— WORK ORDER —
Please leave out pictures and print exactly the lines from the one that has "Given: Click the" through the last line of the material below.

— INFORMATION SUPPLIED —

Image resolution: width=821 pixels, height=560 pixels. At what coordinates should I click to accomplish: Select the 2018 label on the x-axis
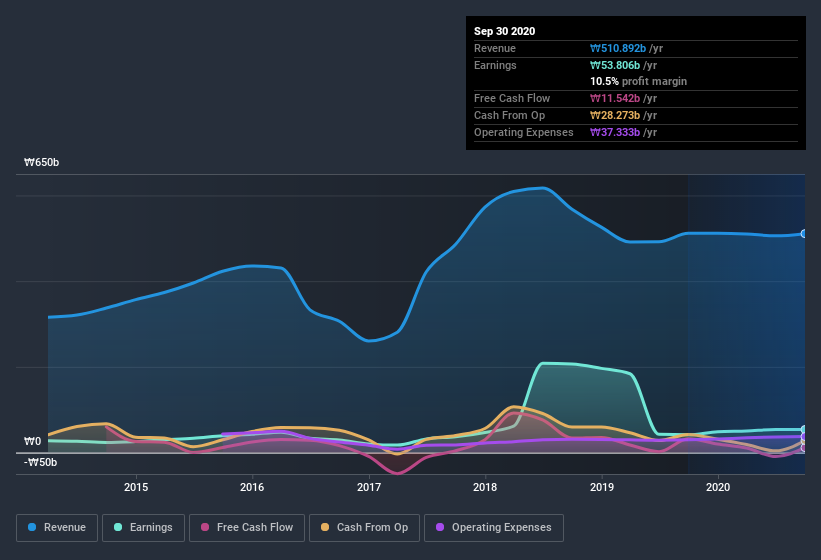tap(485, 487)
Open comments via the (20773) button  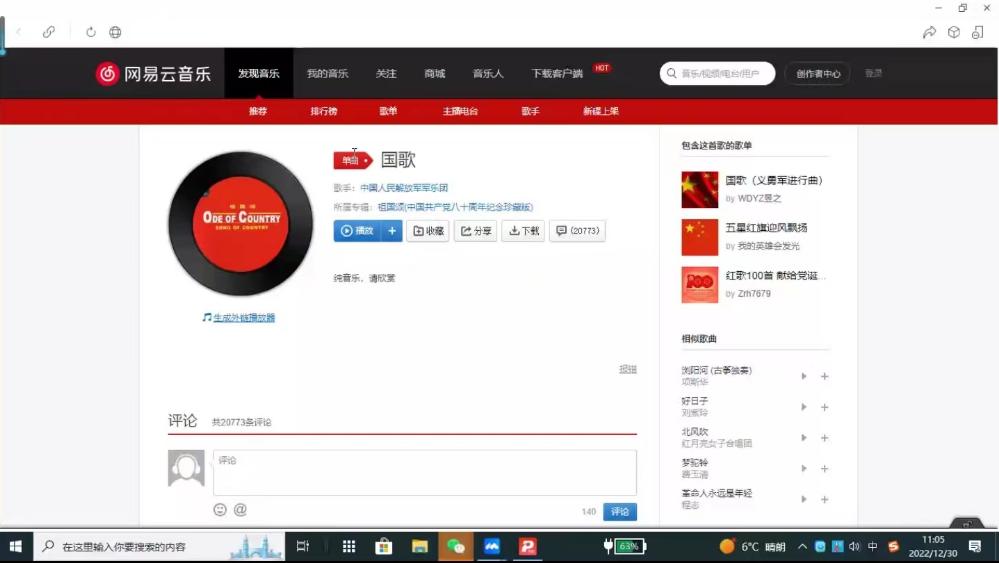[x=578, y=231]
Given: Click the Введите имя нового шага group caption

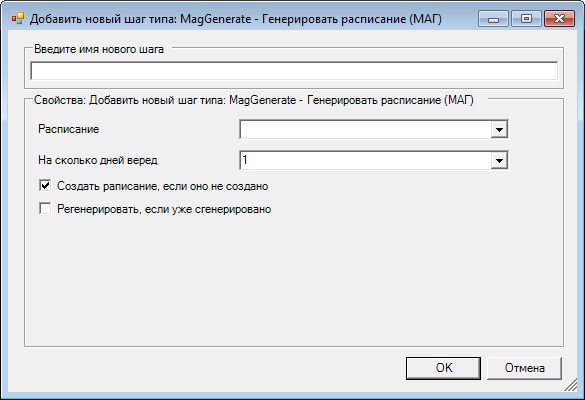Looking at the screenshot, I should tap(99, 49).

— SOLUTION FOR THIS PROBLEM —
Given: Click the Введите имя нового шага group caption

Looking at the screenshot, I should tap(99, 49).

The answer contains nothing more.